::: Records for processing :::
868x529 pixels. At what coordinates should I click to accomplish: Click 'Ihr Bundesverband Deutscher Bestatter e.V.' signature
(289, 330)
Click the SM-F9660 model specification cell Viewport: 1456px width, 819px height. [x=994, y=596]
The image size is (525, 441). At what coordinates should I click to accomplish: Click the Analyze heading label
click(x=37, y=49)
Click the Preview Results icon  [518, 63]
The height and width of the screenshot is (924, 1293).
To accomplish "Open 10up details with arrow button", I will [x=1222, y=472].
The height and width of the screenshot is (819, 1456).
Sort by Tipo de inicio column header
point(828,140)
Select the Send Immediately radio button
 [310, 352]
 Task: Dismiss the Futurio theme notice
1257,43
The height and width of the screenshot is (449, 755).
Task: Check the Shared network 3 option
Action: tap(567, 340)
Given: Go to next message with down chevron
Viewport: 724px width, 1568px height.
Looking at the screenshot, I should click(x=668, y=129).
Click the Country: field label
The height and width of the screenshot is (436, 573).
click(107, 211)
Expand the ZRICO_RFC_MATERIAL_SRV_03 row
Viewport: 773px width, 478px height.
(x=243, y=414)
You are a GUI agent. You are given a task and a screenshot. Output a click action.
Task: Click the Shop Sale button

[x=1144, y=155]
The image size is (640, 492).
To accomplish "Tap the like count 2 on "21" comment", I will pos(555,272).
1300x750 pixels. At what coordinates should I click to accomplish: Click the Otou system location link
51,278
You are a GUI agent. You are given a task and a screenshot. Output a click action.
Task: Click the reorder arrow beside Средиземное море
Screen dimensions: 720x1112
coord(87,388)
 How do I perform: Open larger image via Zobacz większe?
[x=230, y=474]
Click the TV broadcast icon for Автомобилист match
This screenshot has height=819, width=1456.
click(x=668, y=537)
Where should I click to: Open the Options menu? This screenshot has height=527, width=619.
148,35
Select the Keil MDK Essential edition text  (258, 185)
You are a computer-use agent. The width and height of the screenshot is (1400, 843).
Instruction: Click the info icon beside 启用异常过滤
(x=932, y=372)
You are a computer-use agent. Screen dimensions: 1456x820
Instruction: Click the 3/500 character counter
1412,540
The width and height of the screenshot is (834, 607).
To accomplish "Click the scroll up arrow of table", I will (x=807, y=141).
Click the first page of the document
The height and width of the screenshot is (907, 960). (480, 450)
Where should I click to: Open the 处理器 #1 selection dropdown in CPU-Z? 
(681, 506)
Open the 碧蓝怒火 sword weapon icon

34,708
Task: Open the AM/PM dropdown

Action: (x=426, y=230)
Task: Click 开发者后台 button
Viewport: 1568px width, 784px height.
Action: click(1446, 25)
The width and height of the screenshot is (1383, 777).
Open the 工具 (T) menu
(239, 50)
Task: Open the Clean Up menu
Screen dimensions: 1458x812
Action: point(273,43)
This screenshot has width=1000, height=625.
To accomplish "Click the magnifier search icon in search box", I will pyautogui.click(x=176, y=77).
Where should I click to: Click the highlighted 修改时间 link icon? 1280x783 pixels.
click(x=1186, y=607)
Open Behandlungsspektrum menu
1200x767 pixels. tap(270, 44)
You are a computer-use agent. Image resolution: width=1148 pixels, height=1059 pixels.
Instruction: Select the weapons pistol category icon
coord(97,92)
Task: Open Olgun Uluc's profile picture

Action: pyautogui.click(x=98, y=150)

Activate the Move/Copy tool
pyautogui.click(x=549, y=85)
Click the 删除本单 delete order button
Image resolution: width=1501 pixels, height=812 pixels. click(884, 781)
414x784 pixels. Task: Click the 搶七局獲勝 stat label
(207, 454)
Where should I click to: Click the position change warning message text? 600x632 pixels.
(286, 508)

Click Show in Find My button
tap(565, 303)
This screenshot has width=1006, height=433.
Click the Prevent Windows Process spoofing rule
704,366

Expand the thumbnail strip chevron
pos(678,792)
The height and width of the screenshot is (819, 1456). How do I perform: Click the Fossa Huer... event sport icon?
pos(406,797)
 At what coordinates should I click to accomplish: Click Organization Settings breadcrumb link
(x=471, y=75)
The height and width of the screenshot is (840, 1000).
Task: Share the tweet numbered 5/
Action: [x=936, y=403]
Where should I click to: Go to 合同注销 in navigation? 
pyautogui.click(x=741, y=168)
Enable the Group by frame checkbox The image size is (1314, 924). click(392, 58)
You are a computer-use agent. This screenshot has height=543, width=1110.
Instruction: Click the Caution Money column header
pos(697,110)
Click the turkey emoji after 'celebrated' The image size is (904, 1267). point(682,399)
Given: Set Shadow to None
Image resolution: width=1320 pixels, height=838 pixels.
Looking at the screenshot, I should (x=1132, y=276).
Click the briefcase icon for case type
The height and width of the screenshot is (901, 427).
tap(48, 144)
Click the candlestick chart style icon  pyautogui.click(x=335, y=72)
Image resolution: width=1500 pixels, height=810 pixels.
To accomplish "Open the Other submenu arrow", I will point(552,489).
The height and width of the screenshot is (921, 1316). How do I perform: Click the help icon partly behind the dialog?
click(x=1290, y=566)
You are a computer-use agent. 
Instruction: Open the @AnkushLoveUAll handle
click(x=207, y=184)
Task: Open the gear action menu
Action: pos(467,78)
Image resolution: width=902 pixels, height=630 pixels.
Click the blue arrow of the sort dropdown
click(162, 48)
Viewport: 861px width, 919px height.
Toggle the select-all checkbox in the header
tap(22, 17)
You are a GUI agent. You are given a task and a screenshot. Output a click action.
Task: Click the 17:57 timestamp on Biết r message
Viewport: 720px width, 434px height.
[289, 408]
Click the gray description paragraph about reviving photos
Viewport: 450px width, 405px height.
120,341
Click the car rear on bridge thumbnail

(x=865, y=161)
:::
§ **Required task**
Rewrite the lines above, replacing "GUI agent" with "interface agent" throughout and leaving everything else as it is.

§ **Reply**
868x529 pixels. At what coordinates should I click to accomplish: Click 'Ihr Bundesverband Deutscher Bestatter e.V.' signature
(289, 330)
Click the SM-F9660 model specification cell Viewport: 1456px width, 819px height. [x=994, y=596]
The image size is (525, 441). At what coordinates should I click to accomplish: Click the Analyze heading label
click(x=37, y=49)
Click the Preview Results icon  [518, 63]
The height and width of the screenshot is (924, 1293).
To accomplish "Open 10up details with arrow button", I will [x=1222, y=472].
The height and width of the screenshot is (819, 1456).
Sort by Tipo de inicio column header
point(828,140)
Select the Send Immediately radio button
 [310, 352]
 Task: Dismiss the Futurio theme notice
1257,43
The height and width of the screenshot is (449, 755).
Task: Check the Shared network 3 option
Action: tap(567, 340)
Given: Go to next message with down chevron
Viewport: 724px width, 1568px height.
Looking at the screenshot, I should click(x=668, y=129).
Click the Country: field label
The height and width of the screenshot is (436, 573).
click(107, 211)
Expand the ZRICO_RFC_MATERIAL_SRV_03 row
Viewport: 773px width, 478px height.
(x=243, y=414)
You are a interface agent. You are given a task and a screenshot. Output a click action.
Task: Click the Shop Sale button

[x=1144, y=155]
The image size is (640, 492).
To accomplish "Tap the like count 2 on "21" comment", I will pos(555,272).
1300x750 pixels. At what coordinates should I click to accomplish: Click the Otou system location link
51,278
You are a interface agent. You are given a task and a screenshot. Output a click action.
Task: Click the reorder arrow beside Средиземное море
Screen dimensions: 720x1112
coord(87,388)
 How do I perform: Open larger image via Zobacz większe?
[x=230, y=474]
Click the TV broadcast icon for Автомобилист match
This screenshot has height=819, width=1456.
click(x=668, y=537)
Where should I click to: Open the Options menu? This screenshot has height=527, width=619.
148,35
Select the Keil MDK Essential edition text  (258, 185)
You are a computer-use agent. The width and height of the screenshot is (1400, 843).
Instruction: Click the info icon beside 启用异常过滤
(x=932, y=372)
You are a computer-use agent. Screen dimensions: 1456x820
Instruction: Click the 3/500 character counter
1412,540
The width and height of the screenshot is (834, 607).
To accomplish "Click the scroll up arrow of table", I will (x=807, y=141).
Click the first page of the document
The height and width of the screenshot is (907, 960). (480, 450)
Where should I click to: Open the 处理器 #1 selection dropdown in CPU-Z? 
(681, 506)
Open the 碧蓝怒火 sword weapon icon

34,708
Task: Open the AM/PM dropdown

Action: (x=426, y=230)
Task: Click 开发者后台 button
Viewport: 1568px width, 784px height.
Action: click(1446, 25)
The width and height of the screenshot is (1383, 777).
Open the 工具 (T) menu
(239, 50)
Task: Open the Clean Up menu
Screen dimensions: 1458x812
Action: point(273,43)
This screenshot has width=1000, height=625.
To accomplish "Click the magnifier search icon in search box", I will pyautogui.click(x=176, y=77).
Where should I click to: Click the highlighted 修改时间 link icon? 1280x783 pixels.
click(x=1186, y=607)
Open Behandlungsspektrum menu
1200x767 pixels. tap(270, 44)
You are a computer-use agent. Image resolution: width=1148 pixels, height=1059 pixels.
Instruction: Select the weapons pistol category icon
coord(97,92)
Task: Open Olgun Uluc's profile picture

Action: pyautogui.click(x=98, y=150)

Activate the Move/Copy tool
pyautogui.click(x=549, y=85)
Click the 删除本单 delete order button
Image resolution: width=1501 pixels, height=812 pixels. click(884, 781)
414x784 pixels. Task: Click the 搶七局獲勝 stat label
(207, 454)
Where should I click to: Click the position change warning message text? 600x632 pixels.
(286, 508)

Click Show in Find My button
tap(565, 303)
This screenshot has width=1006, height=433.
Click the Prevent Windows Process spoofing rule
704,366

Expand the thumbnail strip chevron
pos(678,792)
The height and width of the screenshot is (819, 1456). How do I perform: Click the Fossa Huer... event sport icon?
pos(406,797)
 At what coordinates should I click to accomplish: Click Organization Settings breadcrumb link
(x=471, y=75)
The height and width of the screenshot is (840, 1000).
Task: Share the tweet numbered 5/
Action: [x=936, y=403]
Where should I click to: Go to 合同注销 in navigation? 
pyautogui.click(x=741, y=168)
Enable the Group by frame checkbox The image size is (1314, 924). click(392, 58)
You are a computer-use agent. This screenshot has height=543, width=1110.
Instruction: Click the Caution Money column header
pos(697,110)
Click the turkey emoji after 'celebrated' The image size is (904, 1267). point(682,399)
Given: Set Shadow to None
Image resolution: width=1320 pixels, height=838 pixels.
Looking at the screenshot, I should (x=1132, y=276).
Click the briefcase icon for case type
The height and width of the screenshot is (901, 427).
tap(48, 144)
Click the candlestick chart style icon  pyautogui.click(x=335, y=72)
Image resolution: width=1500 pixels, height=810 pixels.
To accomplish "Open the Other submenu arrow", I will point(552,489).
The height and width of the screenshot is (921, 1316). How do I perform: Click the help icon partly behind the dialog?
click(x=1290, y=566)
You are a computer-use agent. 
Instruction: Open the @AnkushLoveUAll handle
click(x=207, y=184)
Task: Open the gear action menu
Action: pos(467,78)
Image resolution: width=902 pixels, height=630 pixels.
Click the blue arrow of the sort dropdown
click(162, 48)
Viewport: 861px width, 919px height.
Toggle the select-all checkbox in the header
tap(22, 17)
You are a interface agent. You are given a task and a screenshot. Output a click action.
Task: Click the 17:57 timestamp on Biết r message
Viewport: 720px width, 434px height.
[289, 408]
Click the gray description paragraph about reviving photos
Viewport: 450px width, 405px height.
120,341
Click the car rear on bridge thumbnail

(x=865, y=161)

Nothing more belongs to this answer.